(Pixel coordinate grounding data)

********

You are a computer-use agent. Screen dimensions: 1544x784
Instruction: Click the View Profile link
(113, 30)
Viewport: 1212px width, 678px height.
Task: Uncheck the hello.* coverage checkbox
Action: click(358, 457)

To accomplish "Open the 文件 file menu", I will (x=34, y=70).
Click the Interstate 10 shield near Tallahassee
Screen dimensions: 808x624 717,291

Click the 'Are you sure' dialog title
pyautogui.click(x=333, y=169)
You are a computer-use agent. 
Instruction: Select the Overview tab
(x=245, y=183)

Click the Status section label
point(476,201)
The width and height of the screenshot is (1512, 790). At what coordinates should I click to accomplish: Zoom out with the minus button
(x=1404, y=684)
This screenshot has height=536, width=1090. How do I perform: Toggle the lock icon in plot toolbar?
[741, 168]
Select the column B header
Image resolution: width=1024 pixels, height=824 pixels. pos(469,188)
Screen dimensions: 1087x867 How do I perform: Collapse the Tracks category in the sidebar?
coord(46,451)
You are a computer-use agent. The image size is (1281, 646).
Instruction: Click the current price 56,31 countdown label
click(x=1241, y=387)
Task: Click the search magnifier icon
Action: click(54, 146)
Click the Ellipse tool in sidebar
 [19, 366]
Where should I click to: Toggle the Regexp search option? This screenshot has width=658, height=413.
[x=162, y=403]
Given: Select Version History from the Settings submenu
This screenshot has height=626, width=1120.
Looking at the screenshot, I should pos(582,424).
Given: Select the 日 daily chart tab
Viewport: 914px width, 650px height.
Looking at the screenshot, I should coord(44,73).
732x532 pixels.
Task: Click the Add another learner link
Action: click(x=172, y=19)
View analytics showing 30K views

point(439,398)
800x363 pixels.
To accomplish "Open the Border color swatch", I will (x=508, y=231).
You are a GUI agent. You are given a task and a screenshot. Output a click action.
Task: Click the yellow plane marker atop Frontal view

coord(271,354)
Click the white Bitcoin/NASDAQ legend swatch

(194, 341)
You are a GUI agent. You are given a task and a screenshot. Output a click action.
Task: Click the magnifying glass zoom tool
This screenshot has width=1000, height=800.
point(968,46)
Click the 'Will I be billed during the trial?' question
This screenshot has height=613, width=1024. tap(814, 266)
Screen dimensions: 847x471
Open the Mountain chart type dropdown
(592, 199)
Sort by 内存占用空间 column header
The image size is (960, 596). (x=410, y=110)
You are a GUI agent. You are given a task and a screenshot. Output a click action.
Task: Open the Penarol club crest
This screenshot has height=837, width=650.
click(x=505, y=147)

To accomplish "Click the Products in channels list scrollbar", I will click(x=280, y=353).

********

#### Activity
Reproduce the data above in full. Leave nothing out.

#### Answer to this exercise
You are a computer-use agent. Screen dimensions: 1544x784
Instruction: Click the View Profile link
(113, 30)
Viewport: 1212px width, 678px height.
Task: Uncheck the hello.* coverage checkbox
Action: click(358, 457)

To accomplish "Open the 文件 file menu", I will (x=34, y=70).
Click the Interstate 10 shield near Tallahassee
Screen dimensions: 808x624 717,291

Click the 'Are you sure' dialog title
pyautogui.click(x=333, y=169)
You are a computer-use agent. 
Instruction: Select the Overview tab
(x=245, y=183)

Click the Status section label
point(476,201)
The width and height of the screenshot is (1512, 790). At what coordinates should I click to accomplish: Zoom out with the minus button
(x=1404, y=684)
This screenshot has height=536, width=1090. How do I perform: Toggle the lock icon in plot toolbar?
[741, 168]
Select the column B header
Image resolution: width=1024 pixels, height=824 pixels. pos(469,188)
Screen dimensions: 1087x867 How do I perform: Collapse the Tracks category in the sidebar?
coord(46,451)
You are a computer-use agent. The image size is (1281, 646).
Instruction: Click the current price 56,31 countdown label
click(x=1241, y=387)
Task: Click the search magnifier icon
Action: click(54, 146)
Click the Ellipse tool in sidebar
 [19, 366]
Where should I click to: Toggle the Regexp search option? This screenshot has width=658, height=413.
[x=162, y=403]
Given: Select Version History from the Settings submenu
This screenshot has height=626, width=1120.
Looking at the screenshot, I should pos(582,424).
Given: Select the 日 daily chart tab
Viewport: 914px width, 650px height.
Looking at the screenshot, I should coord(44,73).
732x532 pixels.
Task: Click the Add another learner link
Action: click(x=172, y=19)
View analytics showing 30K views

point(439,398)
800x363 pixels.
To accomplish "Open the Border color swatch", I will (x=508, y=231).
You are a GUI agent. You are given a task and a screenshot. Output a click action.
Task: Click the yellow plane marker atop Frontal view

coord(271,354)
Click the white Bitcoin/NASDAQ legend swatch

(194, 341)
You are a GUI agent. You are given a task and a screenshot. Output a click action.
Task: Click the magnifying glass zoom tool
This screenshot has width=1000, height=800.
point(968,46)
Click the 'Will I be billed during the trial?' question
This screenshot has height=613, width=1024. tap(814, 266)
Screen dimensions: 847x471
Open the Mountain chart type dropdown
(592, 199)
Sort by 内存占用空间 column header
The image size is (960, 596). (x=410, y=110)
You are a GUI agent. You are given a task and a screenshot. Output a click action.
Task: Open the Penarol club crest
This screenshot has height=837, width=650.
click(x=505, y=147)

To accomplish "Click the Products in channels list scrollbar", I will click(x=280, y=353).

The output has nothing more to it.